Databackup and logbackups taken before the system failure or the time to which the system
needs to be recovered

Available Recovery types option with SAP HANA:

Recovering the database to the most recent state:used for recovering the database
to the time as close as possible to the current time . Databackup ,logbackup available
since last databbackup and log area are required to perform the above type recovery

Recovering the database to the point in time :used for recovering the database to the specific
point in time. . Databackup ,logbackup available since last databbackup and log area are
required to perform the above type recovery.

Recovering the database to specific database:Used for recovering the database
to a specified data backup.specificdatabackup is required for the above
type of recovery option.


we can perform Backup and recover using HANA studio.


Storage Replication:

One drawback of backups is the potential loss of data from the time of the last backup to the time of the
failure. A preferred solution therefore, is to provide continuous replication of all persisted data. Several SAP
HANA hardware partners offer a storage-level replication solution, which delivers a backup of the volumes or
file-system to a remote, networked storage system. In some of these vendor-specific solutions, which are
certified by SAP, the SAP HANA transaction only completes when the locally persisted transaction log has
been replicated remotely. This is called synchronous storage replication.

System Replication is an alternative HA solution for SAP HANA, System replication employs an "N+N" approach,
with a secondary standby SAP HANA system with the same number of nodes as the active, primary system.
Each service and instance of the primary SAP HANA system communicates pair-wise with a counterpart in
the secondary system.


The secondary system can be located near the primary system to serve as a rapid failover solution for
planned downtime, or to handle storage corruption or other local faults. Alternatively, or additionally,
a secondary system can be installed in a remote site for disaster recovery. Like Storage
Replication, this Disaster Recovery option requires a reliable link between the primary and secondary sites.

The instances in the secondary system operate in live replication mode. In this mode, all secondary system
services constantly communicate with their primary counterparts, replicate and persist data and logs, and
typically load data to memory. The secondary system does not accept requests or queries.

In an alternative configuration, called system replication without data-preload, the secondary system
does not pre-load data, and hence consumes very little memory. This allows the secondary system to serve
dual purposes, for instance as a development or test/QA system with separate storage.
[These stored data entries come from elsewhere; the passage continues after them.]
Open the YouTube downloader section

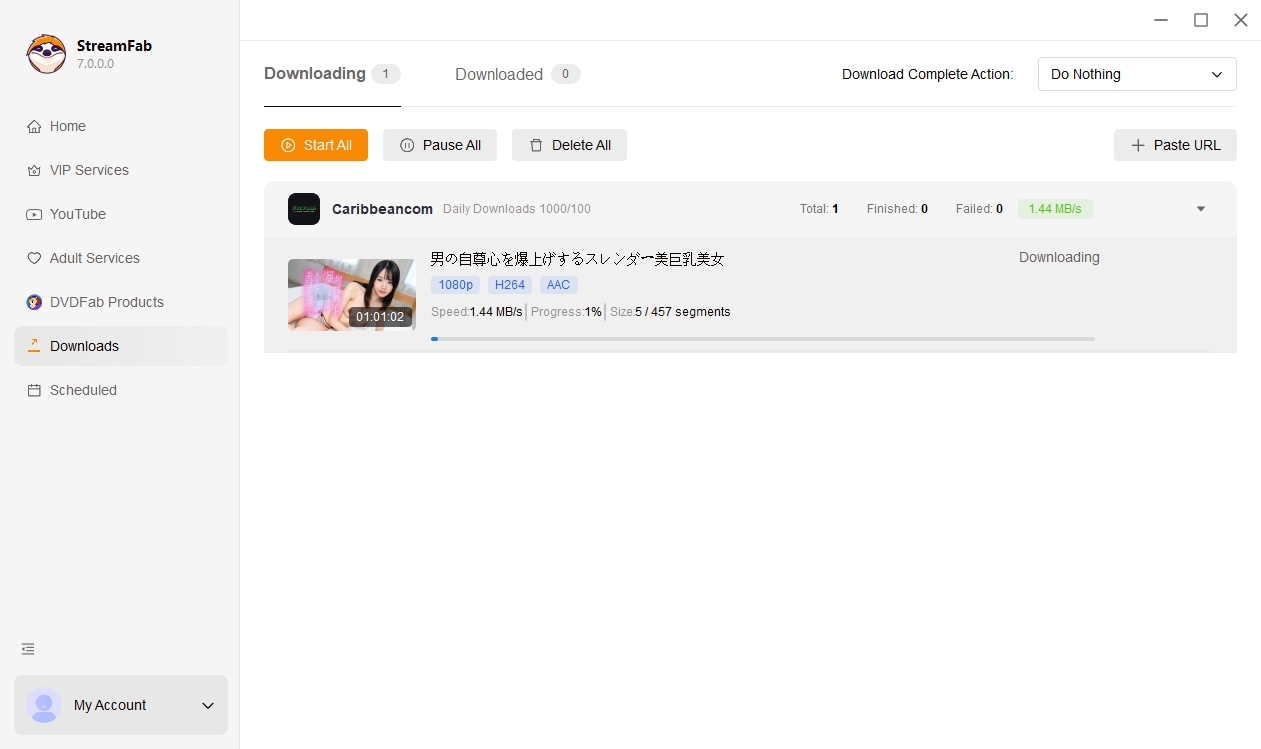click(x=78, y=214)
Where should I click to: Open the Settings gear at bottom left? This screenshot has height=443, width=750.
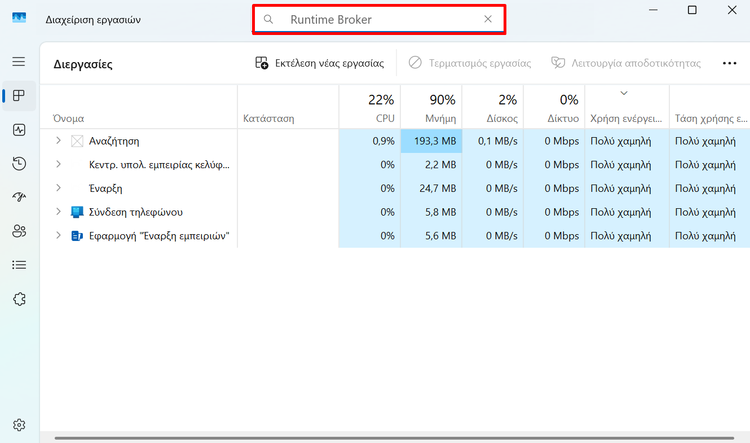[19, 425]
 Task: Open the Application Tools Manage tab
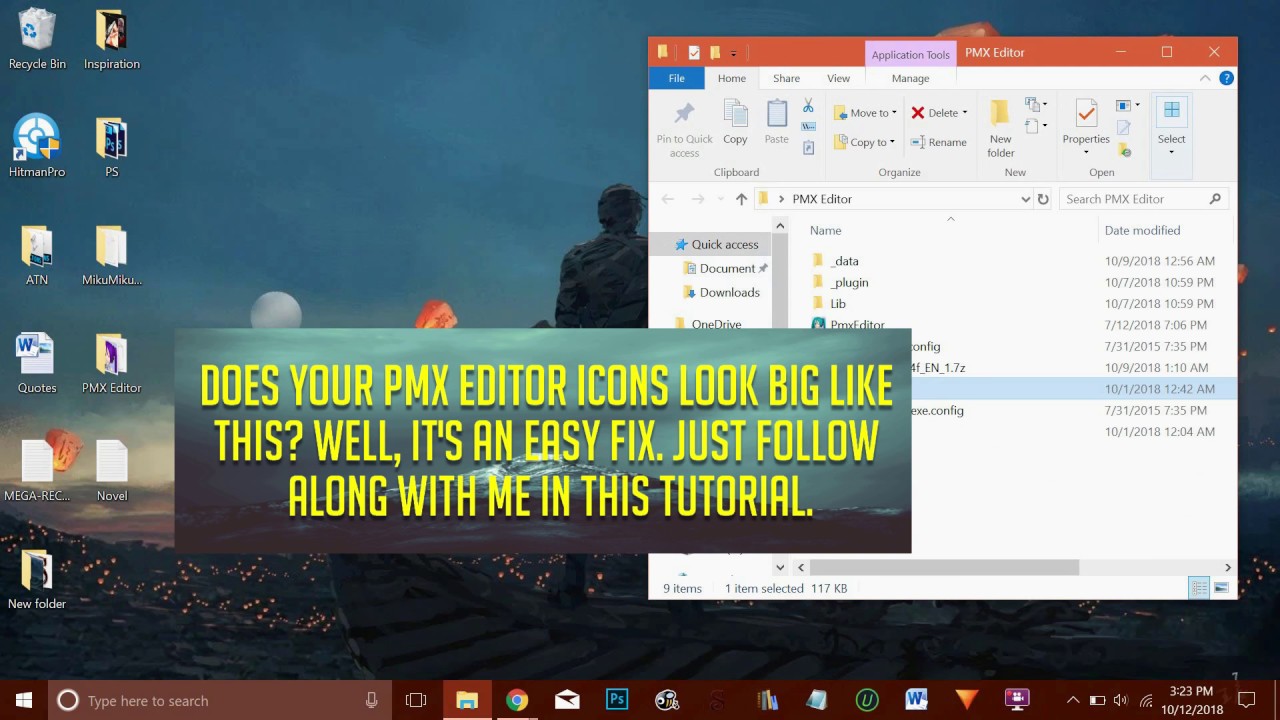(910, 78)
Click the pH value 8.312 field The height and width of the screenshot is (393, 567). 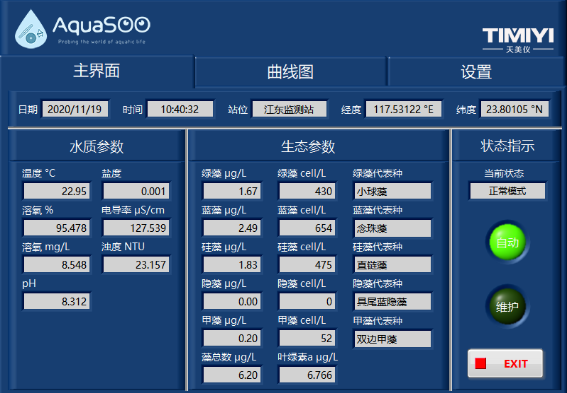pos(56,301)

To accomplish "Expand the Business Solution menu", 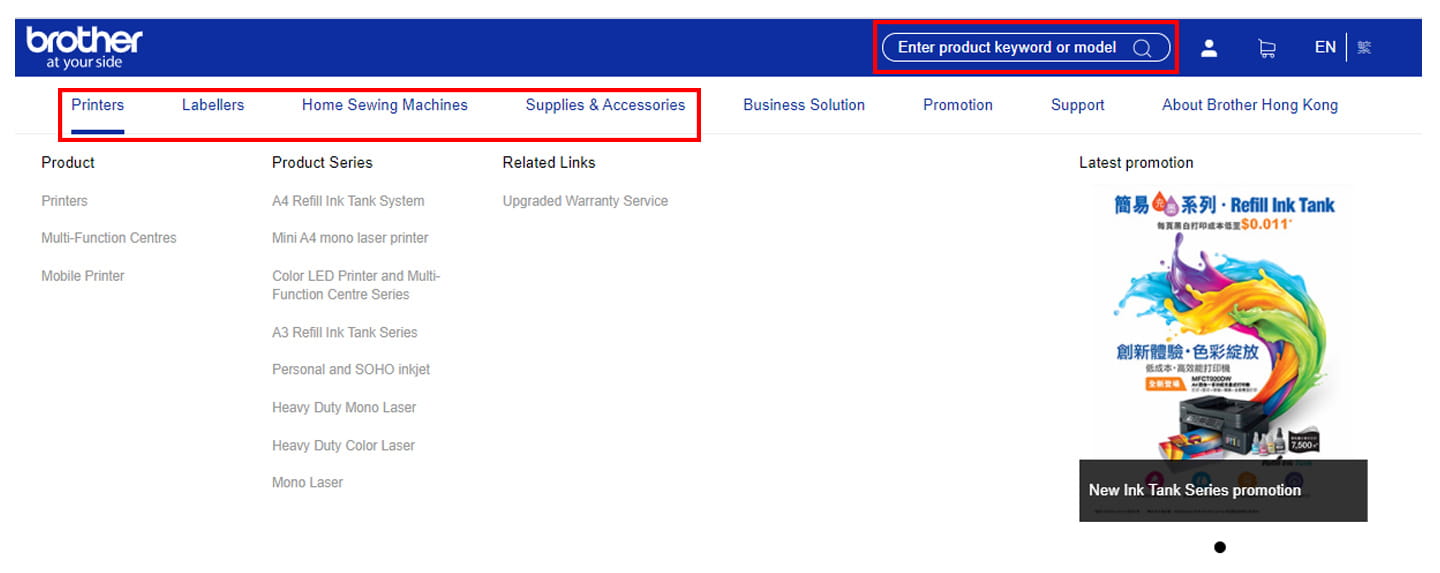I will click(804, 105).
Before failover,
these activities must of course be turned off. The tradeoff is a longer RTO in case of failover.

Here is how system replication works. When the secondary system is brought up in live replication mode,
each service component establishes a connection with its primary system counterpart, and requests a
snapshot of the data. From then on, all logged changes in the primary system are replicated. Whenever logs
are persisted in the primary system, they are also sent to the secondary system.

A transaction in the primary system is not committed until the logs are replicated, as determined by a log replication option:

Synchronous: The primary system waits with committing the transaction until it receives a reply
that the log is persisted in the secondary system. This mode guarantees immediate consistency
between both systems, at a cost of delaying the transaction by the time for data transmission and
persisting in the secondary system.

Synchronous in-memory: The primary system commits the transaction after it receives a reply that
the log was received by the secondary system, but before it was persisted. The transaction delay in
the primary system is shorter, because it only includes the data transmission time.

Asynchronous (from SPS6): the primary system commits the transaction after sending the log
without waiting for a response. This eliminates the synchronization latency, at the risk of minor
theoretical data-loss during failure. This mode is most useful when the secondary site is hundreds
of kilometers away from the primary site, or when reducing latency is critical.